Ho sempre ascoltato la quinta traccia, "The Invisible Man", con un ideale dito medio alzato contro gli abomini grotteschi dell'epoca in cui ci è dato di vivere, che in seguito si traduce in insulto alla divinità creatrice di questo mondo sciagurato e infine in negazione della stessa. Una continua giostra di morte e tedio ci avvolge. Possiamo meditare o bere fino allo sfinimento, andare a puttane o piangere su un puro amore perduto ma qualunque avvenimento non cambia l'invisibilità forse insuperabile che si instaura tra di noi. Possiamo raggiungere l'estasi dell'amplesso e vedere distese bruciate dal sole, fumare un sigaro in silenzio o vagare per una città ostile. Uomini invisibili siamo e restiamo. Nego dio anche per questo. Inviterei l'essere onnipotente a vedere quale essere disperato è riuscito a creare. Pianto e stridore di denti sono qui tra noi e noi ne siamo immersi. A diversi livelli siamo costretti a penare per un tozzo di pan secco, per una frazione di amore, di attenzione, di tenerezza. Dalle viscere di una terra ormai inumana dobbiamo estrarre nutrimento, dalle viscere delle nostre anime dobbiamo spremere quella volontà sufficiente per compiere lavori privi di senso, per poi finire poi nella terra.

Se ci sono momenti di tregua dalla disperazione, questi si nascondono nelle valli, nei prati, rimangono circondati dai fiumi e dai fuochi che accendiamo nella notte. Nel superamento della nostra assurda invisibilità, nella ricerca dolorosa di un vero amore e in quella gioiosa del prossimo.

Così si snoda "The Invisible Man", in un affresco sonoro di folk (Hank Williams' Ghost), cantautorato waitsiano (il suono del pianoforte di "Looking Glass" sembra uscire direttamente da "Closing Time"), rock desertico e potente (Do it or Die Trying) ed esperimenti reggae-bluegrass (Goodle,USA).

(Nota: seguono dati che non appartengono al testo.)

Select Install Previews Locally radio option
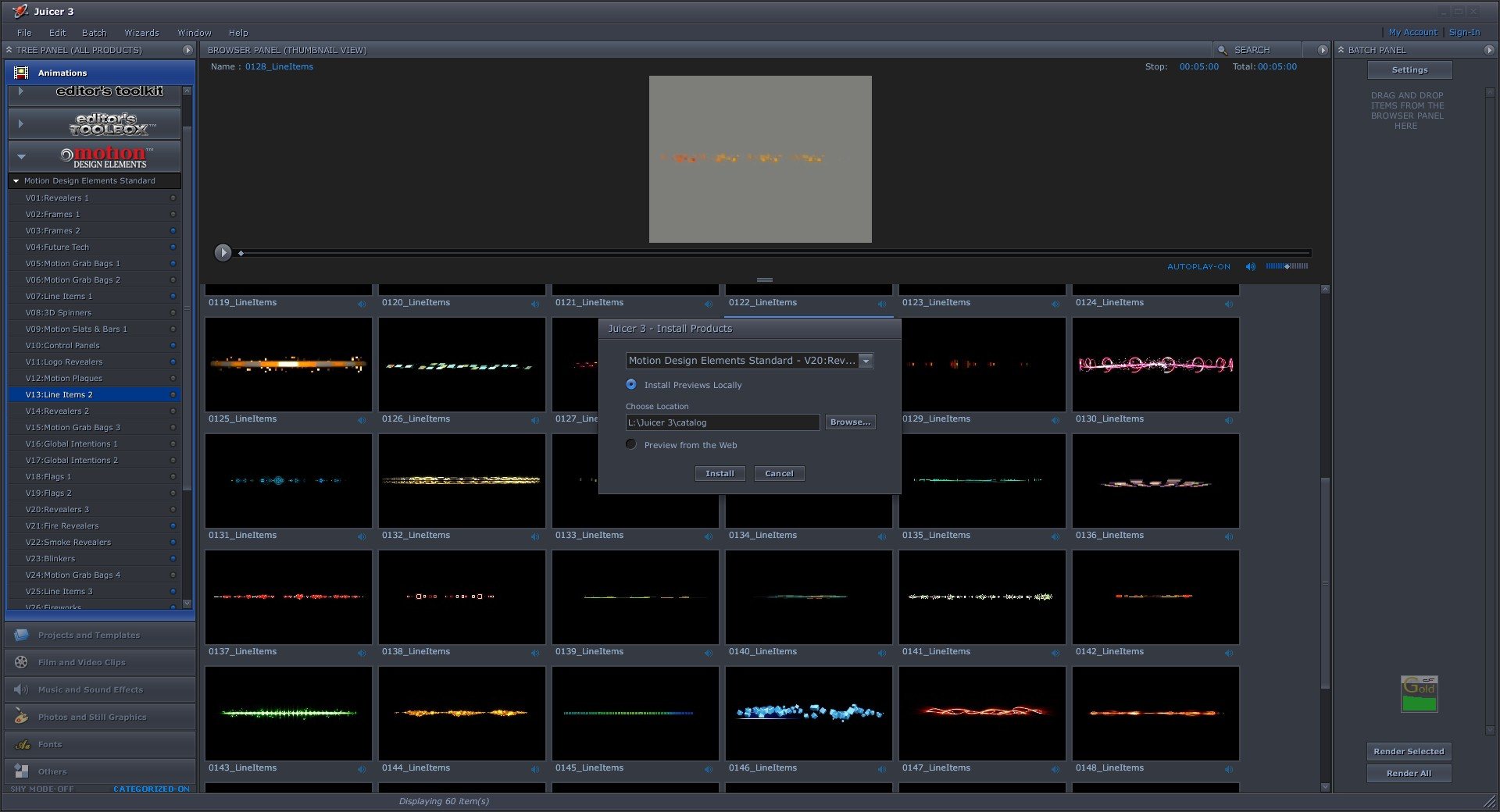Image resolution: width=1500 pixels, height=812 pixels. [x=631, y=385]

E, per non fare l'errore contro il quale ci mette in guardia Brecht, questo è un disco di Darrell Scott che sarebbe risultato irrealizzabile senza la geniale truppa di artigiani accompagnatori: Danny Thompson, bassista di Richard Thompson e Rod Stewart, Kenny Malone, batterista di JJ Cale e Johnny Cash, Richard Bennett,chitarrista di Emmylou Harris e Mark Knopfler, il mostro sacro Sam Bush, mandolinista e fiddler, Gabe Dixon, tastierista di Paul McCartney. Il tutto cesellato da Gary Paczosa che regala all'opera una definizione acustica sorprendente ed un'attenzione ai dettagli rara in un disco a sostanziale base folk.

Onestà, sofferenza e redenzione.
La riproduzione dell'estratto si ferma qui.